'Hysterical' response to COVID vaccines means people getting boosters 'like they’re Smarties'

Watch: Mass hysteria means people 'getting booster jabs like Smarties'

A worldwide "mass hysteria" means people in some countries are "getting COVID vaccine boosters like they're taking Smarties", an expert has claimed.

Dr Ayoade Alakija, co-chair of the African Union’s African Vaccine Delivery Alliance, was speaking to the All-Party Parliamentary Group (APPG) on coronavirus on Tuesday in a debate about vaccine inequality.

Read more: COVID booster means definition of 'fully vaccinated' is set to change

“The fact is, the horse has bolted as far as the vaccines because of course the political decision has been made,” said Dr Alakija.

“There’s almost a mass hysteria now. Some people in some countries are getting boosters like they’re taking Smarties.

“I personally know people who have had about four vaccines in some countries because the mass hysteria is this is what is going to protect us.”

Dr Ayoade Alakija, social justice activist and co-chair of the African Vaccine Delivery Alliance, said some people are ‘getting boosters like Smarties’. (Parliament UK)
Dr Ayoade Alakija, social justice activist and co-chair of the African Vaccine Delivery Alliance, said some people are ‘getting boosters like Smarties’. (Parliament UK)
A NHS vaccinator, administers the Pfizer/BioNTech Covid-19 booster vaccine to a woman at a vaccination centre. (Photo by Dinendra Haria / SOPA Images/Sipa USA)
A woman receives the Pfizer/BioNTech COVID-19 booster vaccine at a centre in London. (PA)

In England, it was announced on Monday that the booster programme will be extended to include people aged 40 and over.

Dr Alakija warned: “We are in an era of populism.

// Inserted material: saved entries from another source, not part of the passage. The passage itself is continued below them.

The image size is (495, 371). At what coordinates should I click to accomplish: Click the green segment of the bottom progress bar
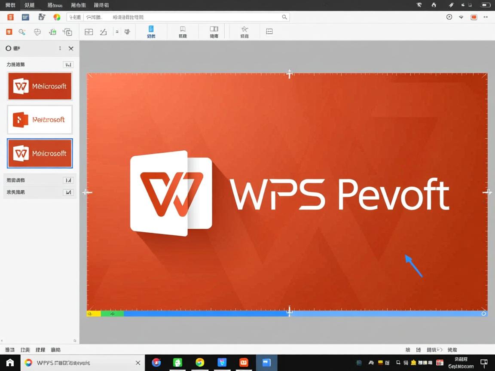[x=113, y=314]
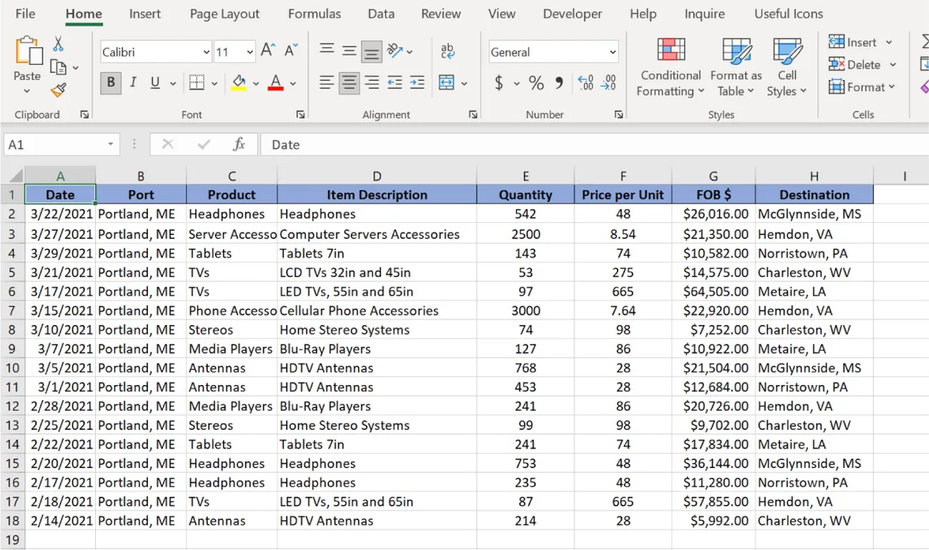Switch to the Formulas ribbon tab
Screen dimensions: 929x550
tap(314, 14)
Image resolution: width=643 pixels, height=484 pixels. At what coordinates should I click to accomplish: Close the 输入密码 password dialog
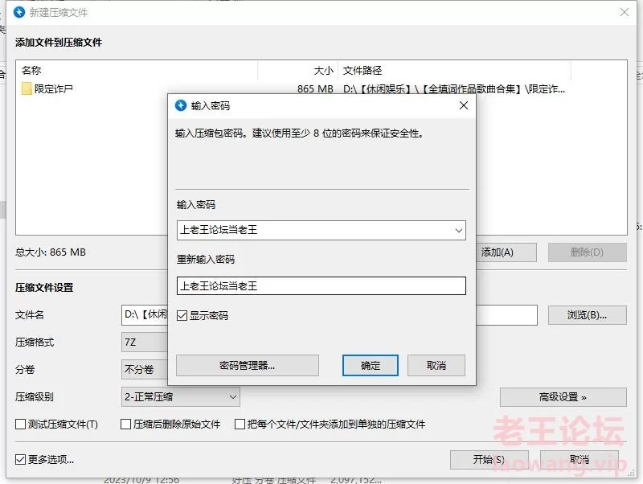point(462,105)
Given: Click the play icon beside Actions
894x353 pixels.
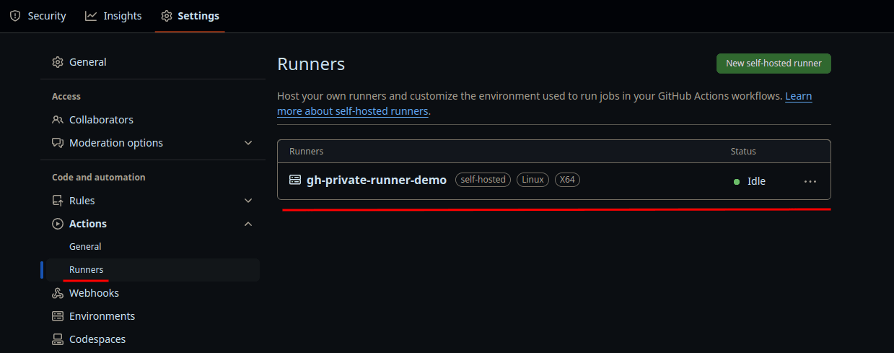Looking at the screenshot, I should tap(58, 224).
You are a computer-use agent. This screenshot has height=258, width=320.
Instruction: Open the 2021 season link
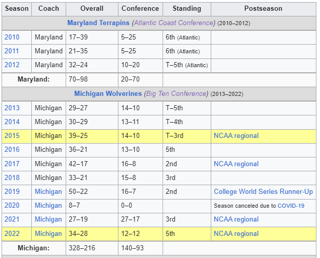click(x=11, y=219)
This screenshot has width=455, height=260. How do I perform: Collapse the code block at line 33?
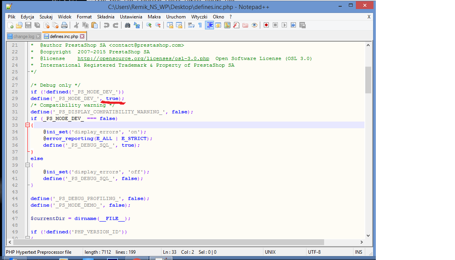pos(27,125)
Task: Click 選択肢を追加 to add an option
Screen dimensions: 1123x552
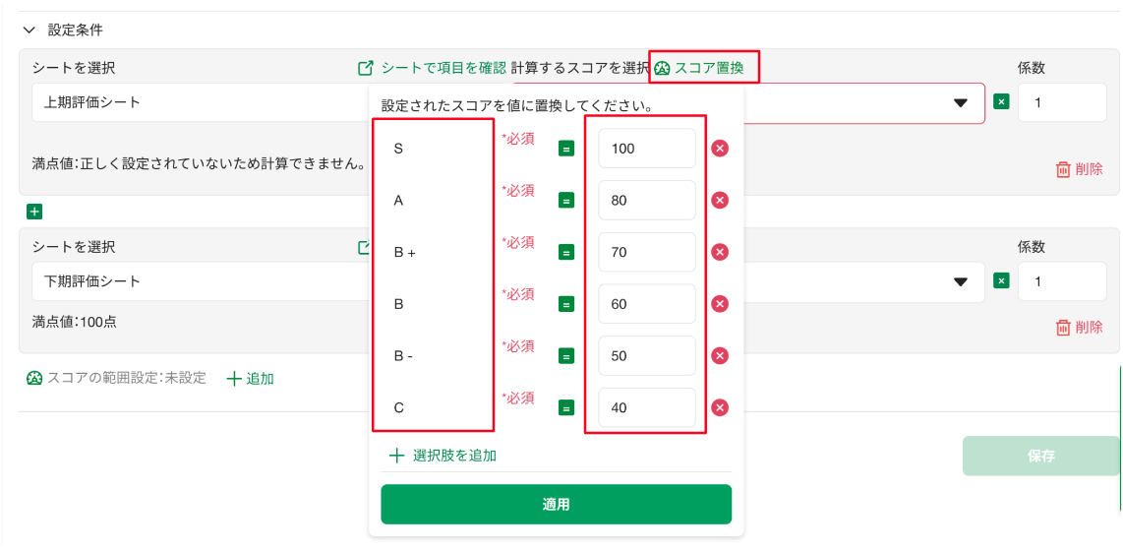Action: (443, 456)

We are in an era of nationalism. And global vaccine nationalism is what has taken over.

“The reason we are not vaccinating the world is not because we don’t understand that we should, come on, it’s not rocket science.”

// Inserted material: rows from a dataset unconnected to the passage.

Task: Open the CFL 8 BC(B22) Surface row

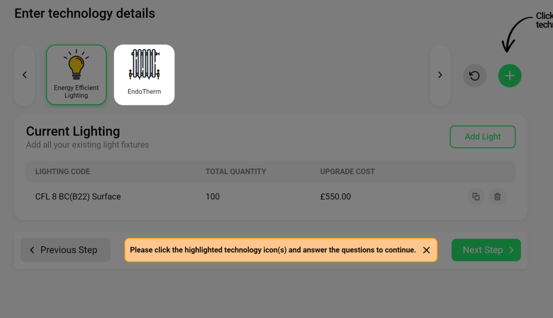Action: pos(271,197)
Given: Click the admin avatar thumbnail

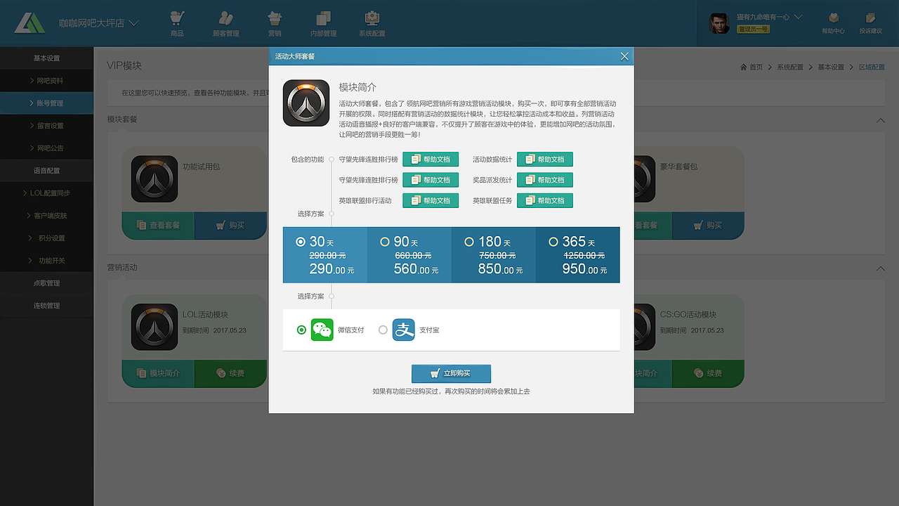Looking at the screenshot, I should pos(718,22).
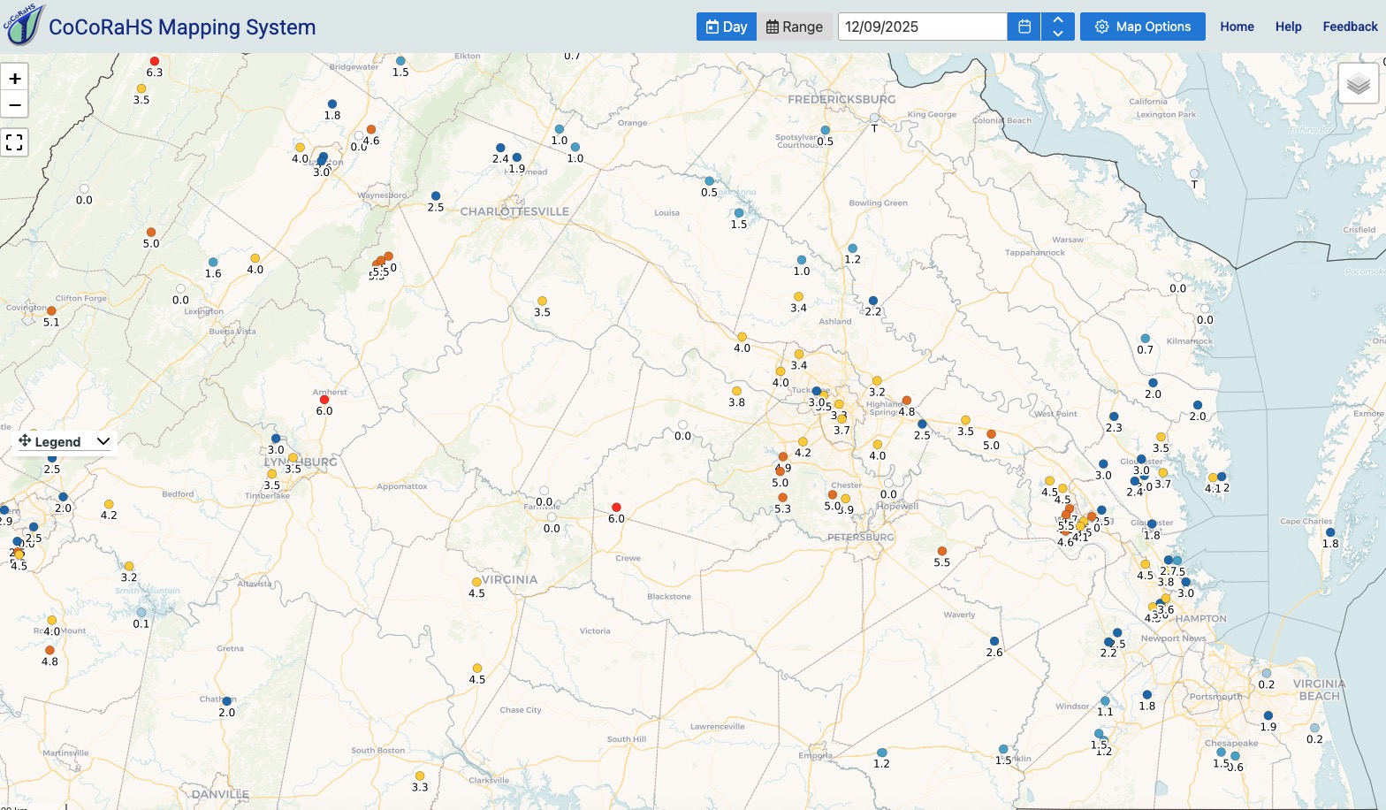Click the red 6.3 marker at top left
Viewport: 1386px width, 810px height.
click(154, 61)
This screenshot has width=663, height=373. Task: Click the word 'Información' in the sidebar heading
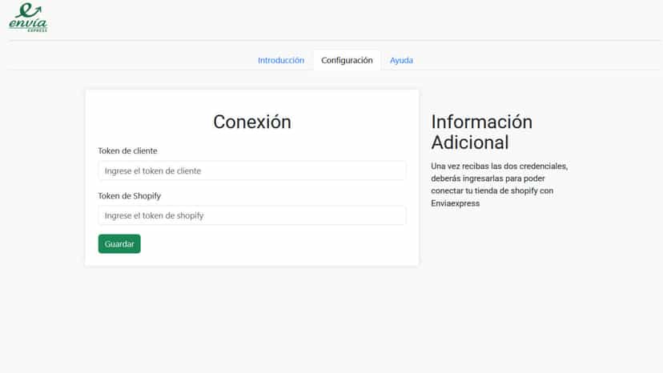pos(481,122)
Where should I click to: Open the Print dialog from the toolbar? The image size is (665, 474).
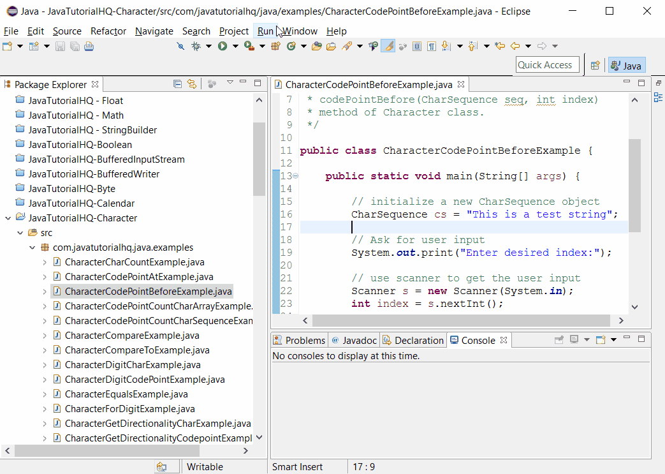pos(89,45)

Dr Alakija added: “What also seems to be innate in the world at the moment is selfishness and greed.

“There’s this intense selfishness that is going around the world leaders particularly and G7 nations, where there hasn’t been a global co-ordinated effort to ensure that we share vaccines in an equitable manner.”

David Nabarro, special envoy on COVID-19 for the World Health Organization (WHO), told the APPG: “The only challenge we have in this current situation of vaccine shortage, if there is a hoovering up of vaccines for the boosters, that is just going to have global consequences that are really quite extreme.”

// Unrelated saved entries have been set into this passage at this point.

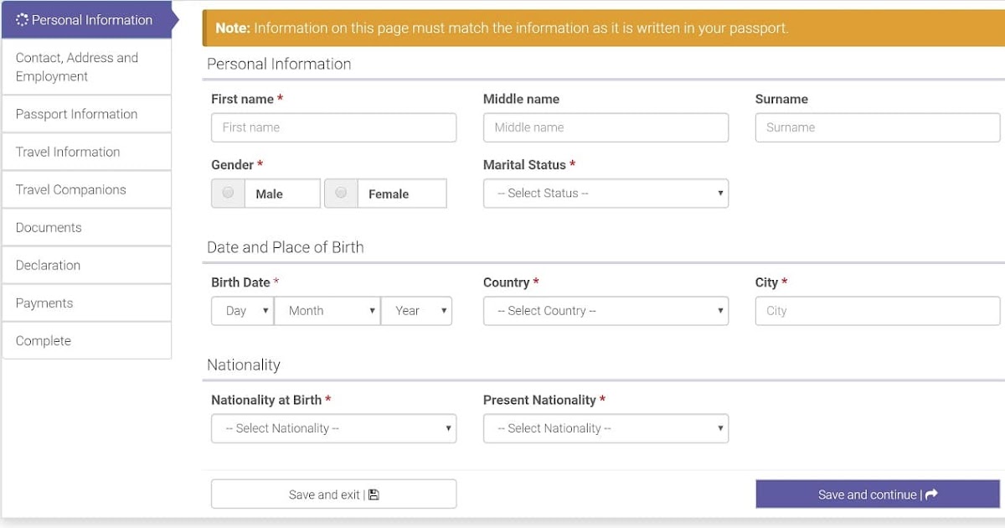Open the birth Month dropdown
1005x528 pixels.
pyautogui.click(x=327, y=311)
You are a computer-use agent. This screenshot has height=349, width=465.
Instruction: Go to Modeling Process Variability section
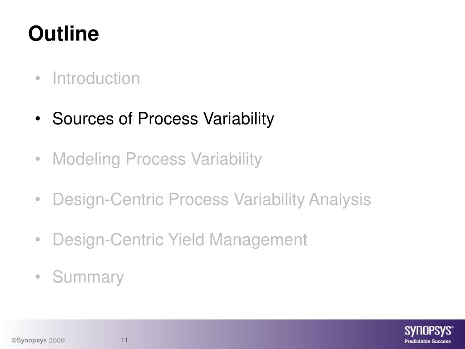[157, 159]
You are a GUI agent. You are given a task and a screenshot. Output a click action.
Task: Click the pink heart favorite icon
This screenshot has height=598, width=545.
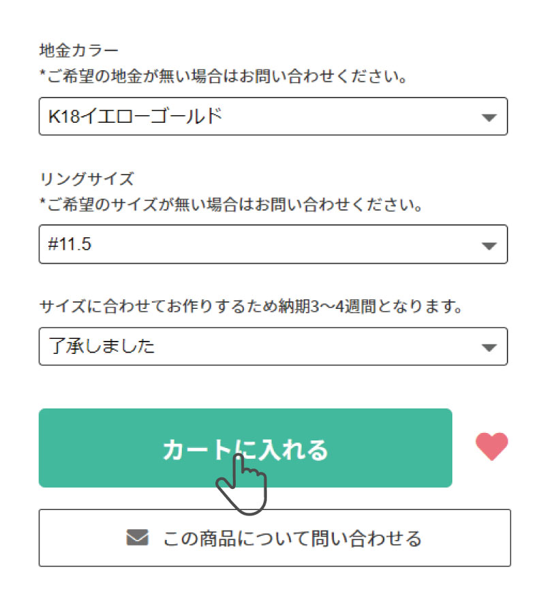coord(492,447)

Dr Nicaise Ndembi, chief science advisor at the Africa Centers for Disease Control and Prevention, told the APPG: “I think we all know, no one is safe until everyone is.”

“It is time now to a have a global response to the pandemic rather than having very localised approaches.”

People on lower incomes are less likely to have received a COVID-19 vaccine. (Our World in Data)
People on lower incomes are less likely to have received a COVID-19 vaccine. (Our World in Data)

According to the University of Oxford research platform, Our World in Data, huge gaps remain between low and high income groups when it comes to vaccine uptake.

Some 64% of people who are upper middle income were fully vaccinated against COVID-19 as of Monday, and 66% of those in the high income bracket.

But only 24% of those with a lower middle income have had two coronavirus jabs.

And among those with low incomes, just 4.6% have had either one or two COVID-19 jabs.

Prime Minister Boris Johnson addresses the media regarding the United Kingdom's Covid-19 infection rate and vaccination campaign in Downing Street, London. Picture date: Monday November 15, 2021.
Prime minister Boris Johnson said on Monday that booster jabs mean the definition of 'fully vaccinated' may have to change. (PA)

Speaking at a Downing Street briefing on Monday, Johnson said boosters will mean a change to the definition of being fully vaccinated against coronavirus.

“It’s very clear that getting three jabs – getting your booster – will become an important fact and it will make life easier for you in all sorts of ways," he said.

“We will have to adjust our concept of what constitutes a full vaccination to take account of that."

Read more: Chart shows how badly countries are being hit by new COVID wave

He also warned that “storm clouds are gathering” over parts of Europe with a “new wave” of COVID sweeping through the continent.

“We don’t yet know the extent to which this new wave will sweep up on our shores but history shows that we cannot afford to be complacent,” he said.

Austria went into a new lockdown on Monday for people who are not vaccinated against COVID-19, while the Netherlands returned to a partial lockdown at the weekend.